Your assignment:
With all pictures omitted, return verbatim the lines from the beginning of the records below through the line containing "clicking here (269, 374)".

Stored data

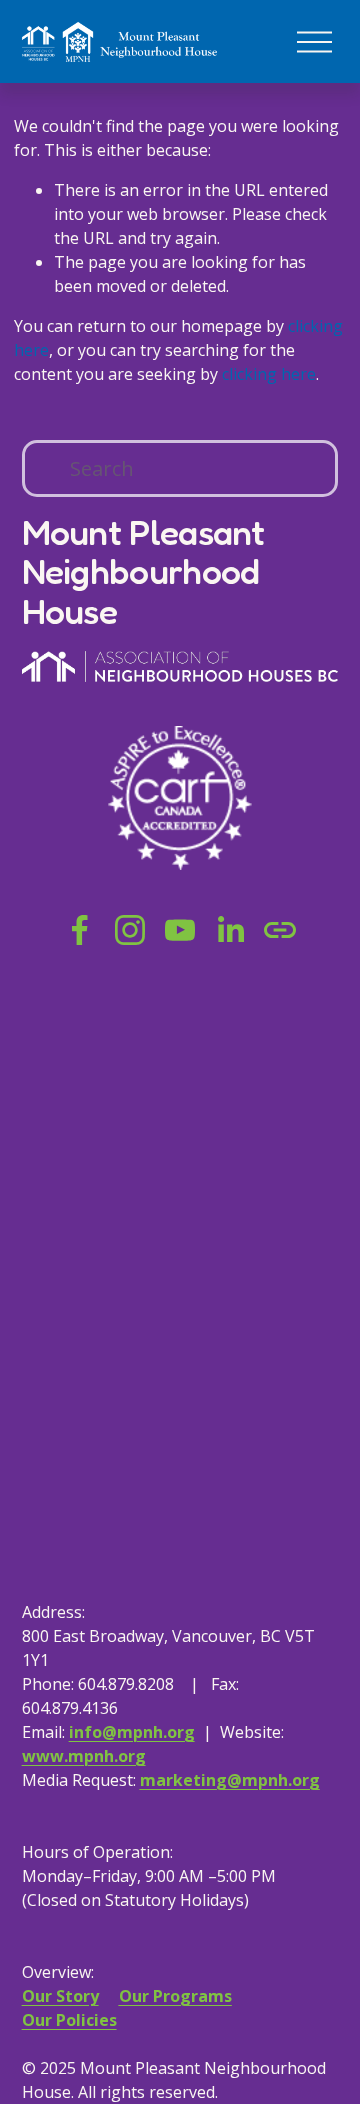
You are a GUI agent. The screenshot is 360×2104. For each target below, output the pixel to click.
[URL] (280, 930)
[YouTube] (180, 930)
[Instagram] (130, 930)
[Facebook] (80, 930)
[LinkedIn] (230, 930)
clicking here (269, 374)
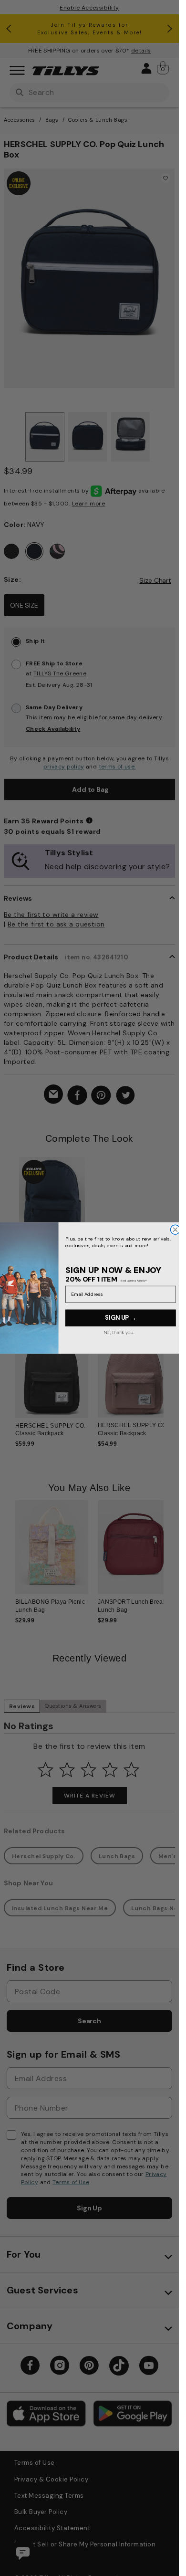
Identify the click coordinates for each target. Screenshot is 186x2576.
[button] (170, 1379)
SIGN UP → (120, 1318)
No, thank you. (118, 1332)
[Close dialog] (175, 1229)
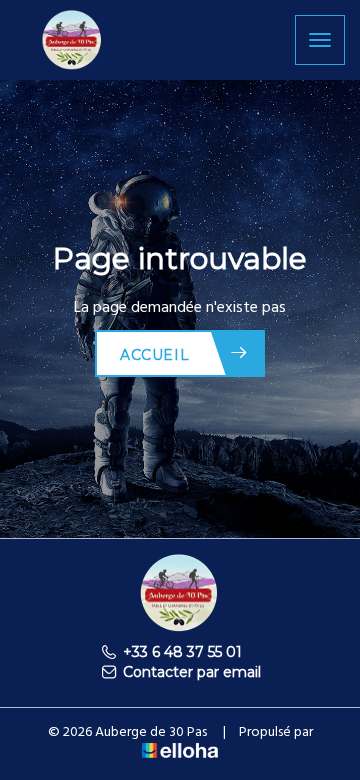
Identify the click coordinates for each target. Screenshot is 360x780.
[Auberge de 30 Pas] (72, 38)
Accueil (154, 355)
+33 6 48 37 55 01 (182, 652)
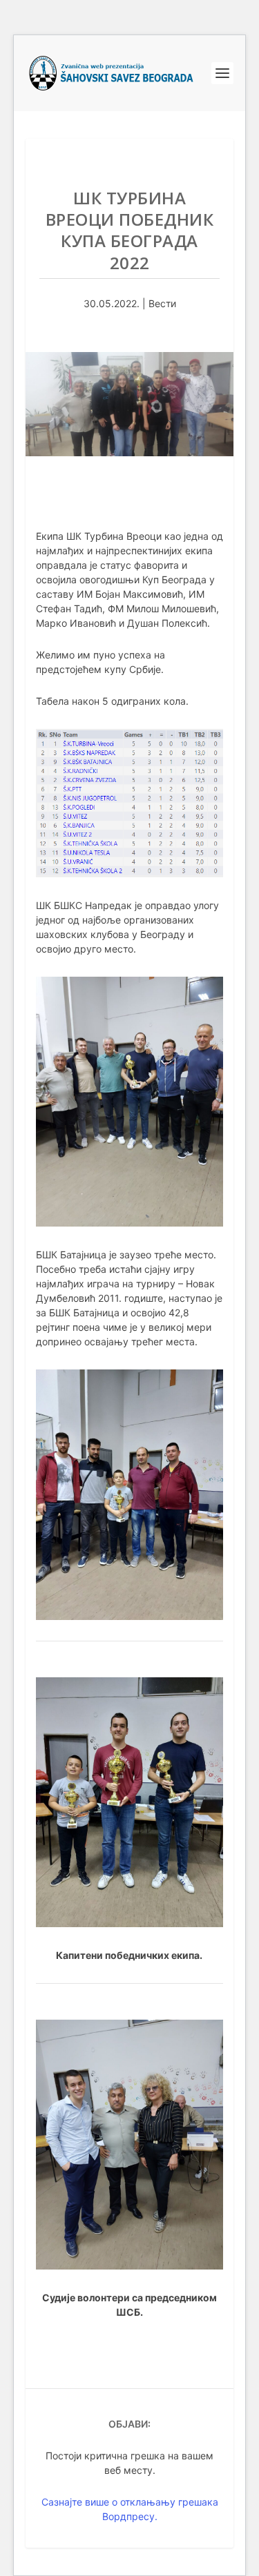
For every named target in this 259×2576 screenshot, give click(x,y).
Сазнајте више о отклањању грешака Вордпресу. (129, 2509)
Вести (162, 303)
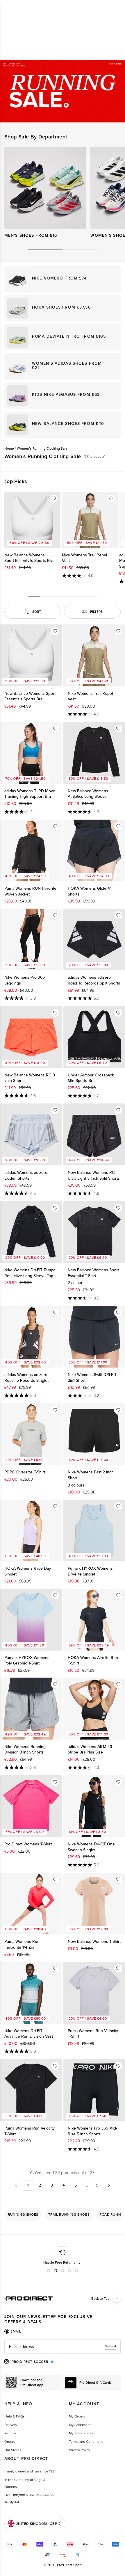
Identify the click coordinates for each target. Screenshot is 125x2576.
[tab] (12, 2331)
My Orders (77, 2416)
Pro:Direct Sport (69, 2565)
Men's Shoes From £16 (30, 235)
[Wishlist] (53, 498)
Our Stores (12, 2450)
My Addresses (80, 2424)
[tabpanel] (62, 2347)
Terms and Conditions (86, 2441)
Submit (110, 2346)
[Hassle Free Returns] (36, 2255)
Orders (9, 2441)
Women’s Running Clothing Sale (42, 448)
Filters (96, 611)
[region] (62, 2214)
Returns (10, 2433)
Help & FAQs (14, 2416)
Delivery (10, 2424)
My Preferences (81, 2433)
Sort (36, 611)
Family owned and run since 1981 (30, 2471)
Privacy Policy (79, 2450)
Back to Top (100, 2298)
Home (9, 448)
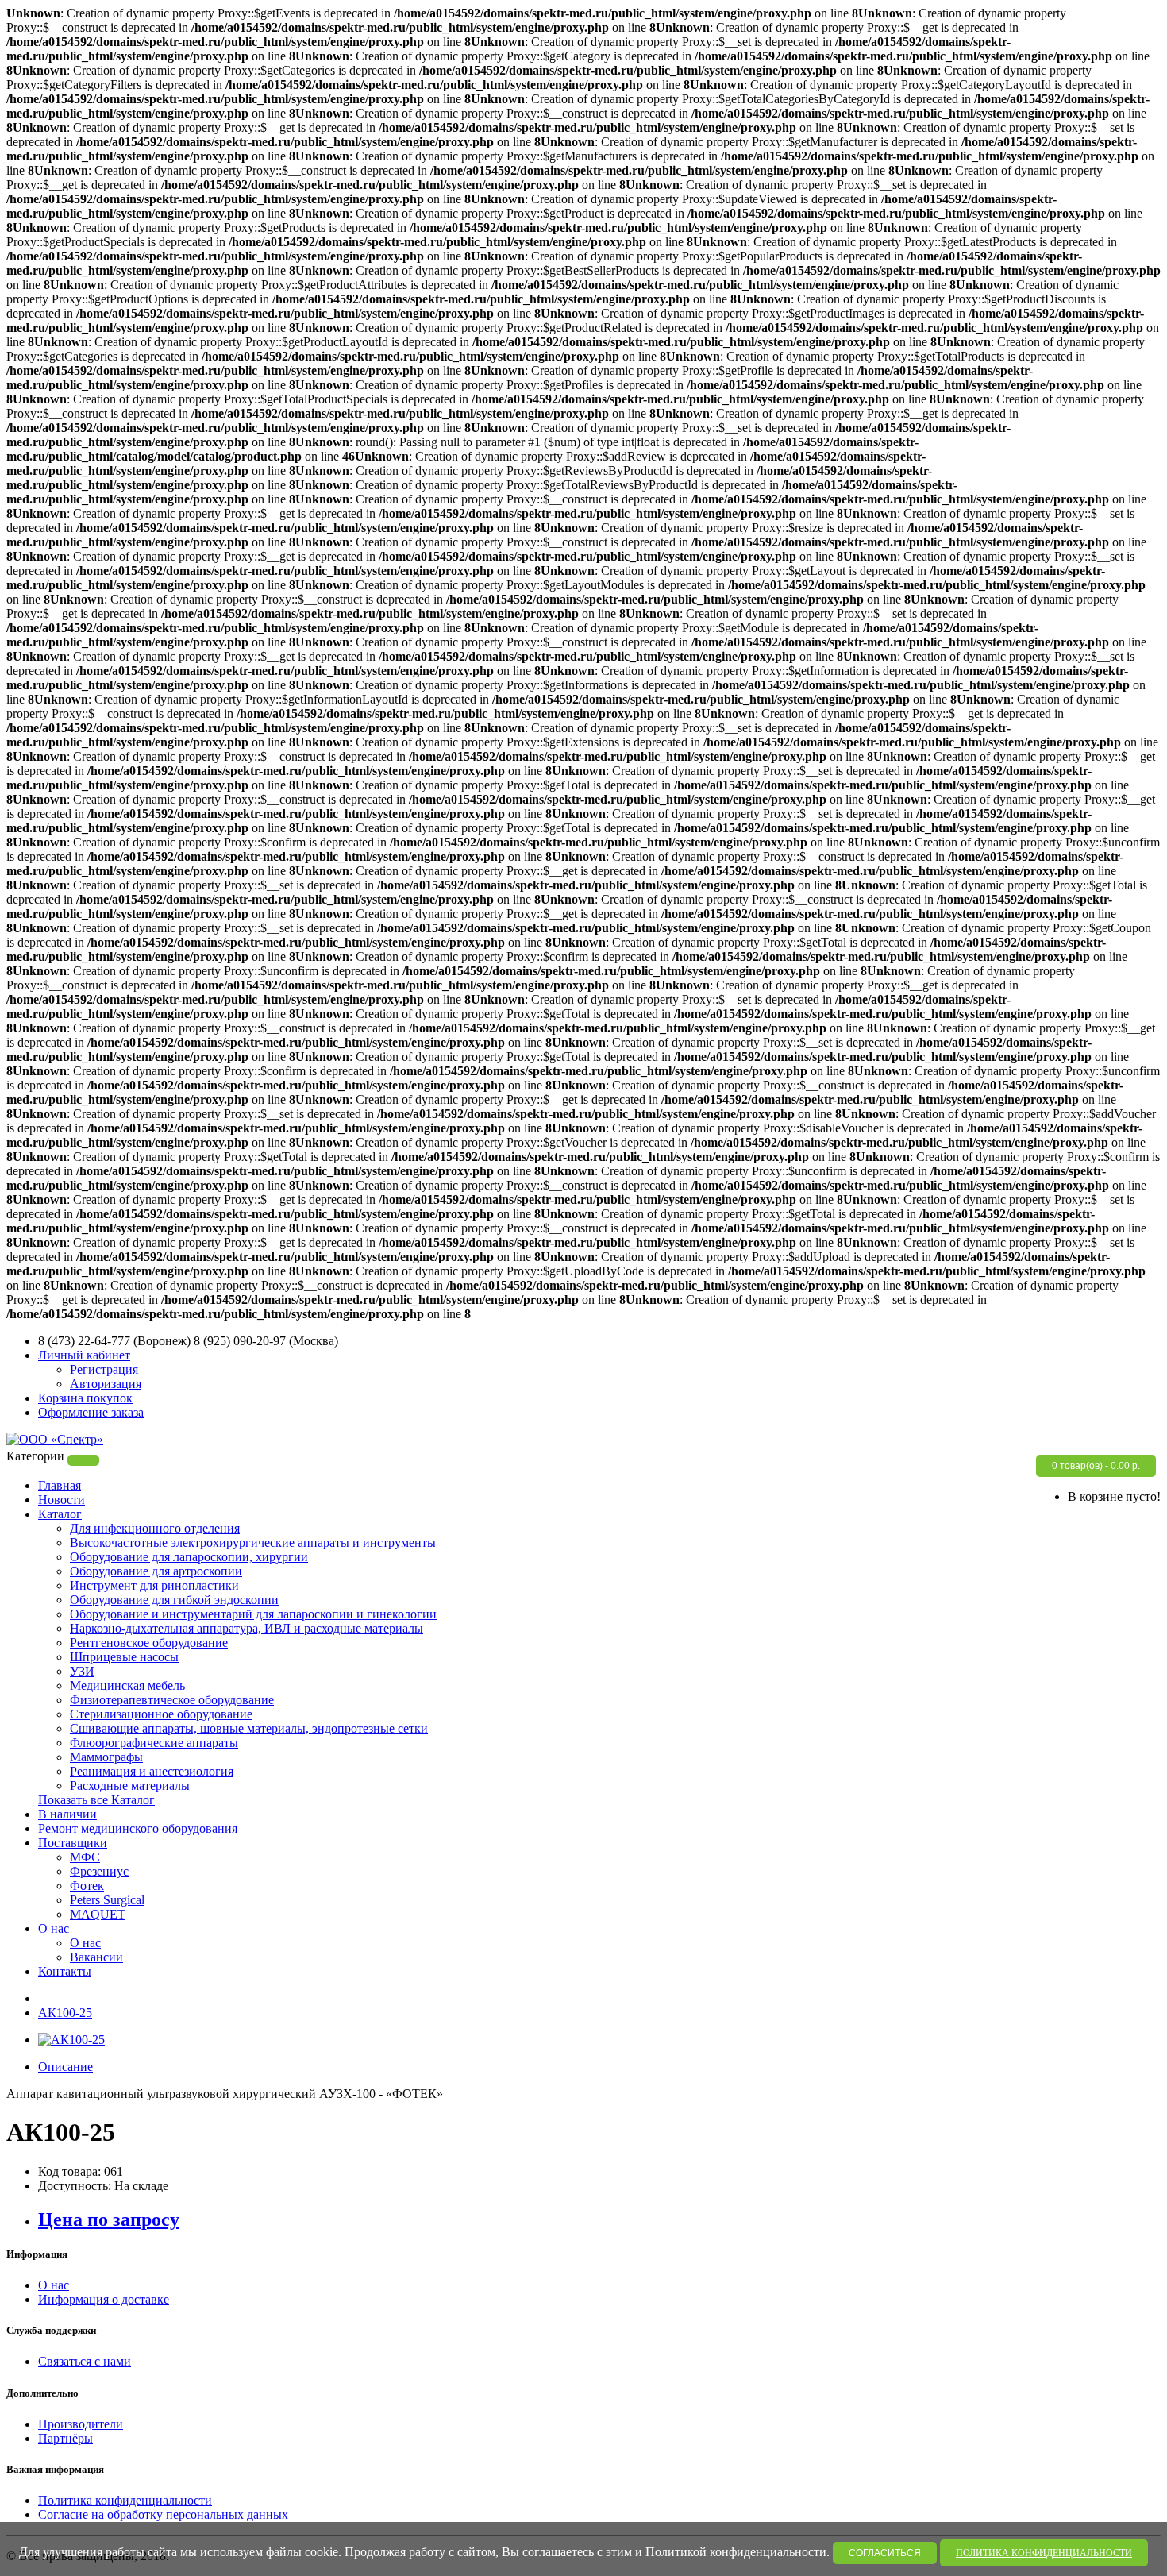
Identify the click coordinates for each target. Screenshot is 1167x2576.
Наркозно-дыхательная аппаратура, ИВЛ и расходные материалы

Task solution:
You are a GUI agent. The screenshot is 360×2104. For each target below, output the pixel to click.
[URL] (280, 930)
[YouTube] (180, 930)
[Instagram] (130, 930)
[Facebook] (80, 930)
[LinkedIn] (230, 930)
clicking here (269, 374)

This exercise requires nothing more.